Reviewer Karen Dahood : Karen lives in Tucson, AZ. After 35 years as a writer for businesses and nonprofits, she has turned to writing mysteries,the subtext of which addresses ageism, unpreparedness for aging, and America's wealth of experience and wisdom. Learn more about eldersleuth Sophie George at the Website Moxie Cosmos; Making Sense of Life Through Writing.
Author: Lawrence W. Gold
Author: Lawrence W. Gold
A Unexpectedly Sage Read
Little did I know when I downloaded No Cure For Murder that this new thriller would support some of my most passionately held prejudices. That is not to say I did not learn some new things. In fact, this novel by a retired physician provides a mini-medical education (and that includes psychiatry) while it drives the reader to keep reading until the killer of Jacob Weizman’s hospital patients is caught.
Dr. Weizman, a family practitioner, and his wife Lola, a psychotherapist, are holocaust survivors, and now octogenerations, active, alert, and highly respected in the San Francisco area. When the administrators and medical heads of Brier Hospital realize that deaths or near-deaths by injection of lethal substances have occurred in four patients under his care, they begin to question his abilities at age 88. The reader knows a shadowy figure with medical knowledge appears in the night and assists the progression toward death. We are not sure for what reason. There are at least four people involved in patient care who behave unprofessionally. We come to dislike them. But are they killers?
Jacob, Lola, Jacob’s supporters, and an undercover policewoman who once was a nurse are all needed to trap the villain. In the process, we meet familiar personalities, troubled personalities, several common dreaded diseases, and symptoms of dangerous mental problems. The author deftly and clearly weaves valuable information into the plot without losing momentum.(Short chapters are good.)

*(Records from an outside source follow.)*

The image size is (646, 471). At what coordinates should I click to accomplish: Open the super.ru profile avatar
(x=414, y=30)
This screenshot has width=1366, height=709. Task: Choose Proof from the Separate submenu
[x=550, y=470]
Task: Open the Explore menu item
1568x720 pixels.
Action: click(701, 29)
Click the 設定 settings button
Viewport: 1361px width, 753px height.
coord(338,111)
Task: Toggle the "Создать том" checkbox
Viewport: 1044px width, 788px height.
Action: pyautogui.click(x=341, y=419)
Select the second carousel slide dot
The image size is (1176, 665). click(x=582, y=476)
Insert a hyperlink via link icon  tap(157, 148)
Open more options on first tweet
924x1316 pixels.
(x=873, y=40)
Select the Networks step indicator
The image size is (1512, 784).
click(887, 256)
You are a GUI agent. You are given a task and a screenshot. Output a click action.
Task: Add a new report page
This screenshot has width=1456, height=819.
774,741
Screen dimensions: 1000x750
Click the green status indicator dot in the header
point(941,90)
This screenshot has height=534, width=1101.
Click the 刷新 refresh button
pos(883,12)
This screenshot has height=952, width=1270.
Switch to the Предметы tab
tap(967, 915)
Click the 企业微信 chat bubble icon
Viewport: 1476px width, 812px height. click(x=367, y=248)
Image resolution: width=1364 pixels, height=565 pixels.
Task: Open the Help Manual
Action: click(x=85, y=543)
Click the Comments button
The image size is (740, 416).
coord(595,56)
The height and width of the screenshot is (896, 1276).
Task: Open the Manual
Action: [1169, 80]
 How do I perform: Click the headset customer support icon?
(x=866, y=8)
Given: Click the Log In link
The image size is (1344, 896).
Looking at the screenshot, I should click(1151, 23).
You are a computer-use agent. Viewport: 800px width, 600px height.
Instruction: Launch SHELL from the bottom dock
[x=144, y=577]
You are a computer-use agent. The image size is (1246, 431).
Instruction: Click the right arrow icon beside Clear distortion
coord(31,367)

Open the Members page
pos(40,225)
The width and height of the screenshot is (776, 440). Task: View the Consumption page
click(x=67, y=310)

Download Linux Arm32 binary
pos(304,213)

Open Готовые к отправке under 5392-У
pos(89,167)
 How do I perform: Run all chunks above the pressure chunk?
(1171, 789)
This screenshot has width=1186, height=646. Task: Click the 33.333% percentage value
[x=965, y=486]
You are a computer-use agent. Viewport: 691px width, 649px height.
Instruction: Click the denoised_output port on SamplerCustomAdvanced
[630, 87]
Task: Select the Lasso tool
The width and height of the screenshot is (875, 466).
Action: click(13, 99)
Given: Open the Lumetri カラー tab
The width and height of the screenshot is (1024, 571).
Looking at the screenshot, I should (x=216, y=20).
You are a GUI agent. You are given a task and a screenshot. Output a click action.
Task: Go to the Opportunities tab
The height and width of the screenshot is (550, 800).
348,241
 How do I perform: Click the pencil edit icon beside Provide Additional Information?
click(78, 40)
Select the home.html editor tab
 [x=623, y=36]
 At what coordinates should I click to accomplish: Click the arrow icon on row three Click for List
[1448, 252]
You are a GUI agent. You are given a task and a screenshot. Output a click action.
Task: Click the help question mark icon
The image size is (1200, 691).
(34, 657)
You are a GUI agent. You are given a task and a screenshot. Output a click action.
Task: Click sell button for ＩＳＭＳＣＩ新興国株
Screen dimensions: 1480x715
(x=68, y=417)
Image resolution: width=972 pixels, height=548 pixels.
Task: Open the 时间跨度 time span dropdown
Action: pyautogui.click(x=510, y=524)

One of Jacob’s strong beliefs is that pharmaceutical answers are not always the best answers. This puts him in opposition to other respected doctors. He also makes house calls, as many of his patients are almost his age. Ageism is one of the underlying themes in this developing series. (The first Brier Hospital novel was FIRST, DO NO HARM (available in 2011 edition).
Jacob’s mental agility in times of crisis may have you scratching your head, but all I had to do was remember my husband’s mother who did her own in-the-head accounting right up to her death at 91, and his aunt who played bingo past her 92nd birthday. Tip: Jacob works crossword puzzles.
Lola is a wonderful sweetheart to Jacob and both are wisecracking realists, able to accept changes in society. Their verbal sparring and insightful, caring conversations with young people in trouble are both amusing and inspiring. One might argue Lola succeeds a bit too easily in taming a rebellious teen, and Jacob has attended the births of an unbelievable number of associates, but these very small questions do not detract. The reader who reflects will realize that 88 years of medical practice add up to a broad and deep view of humanity. It boggles my mind to recall that my father’s heart surgeon, at age 32, was considered “the best heart surgeon in Texas.” I don’t think so.
The author of No Cure For Murder practiced internal medicine and nephrology (diseases of the kidney) in Berkeley, California for twenty-three years. Dr. Gold was an active participant in his hospital's quality assurance program that monitored physician performance. He also served as chief of the department of medicine and family practice. You can be assured you will get an insider’s take on the drama and politics in medicine by reading this clearly-written, well-plotted page-turner. I’d give this author-sprinter the Methuselah Genius Award.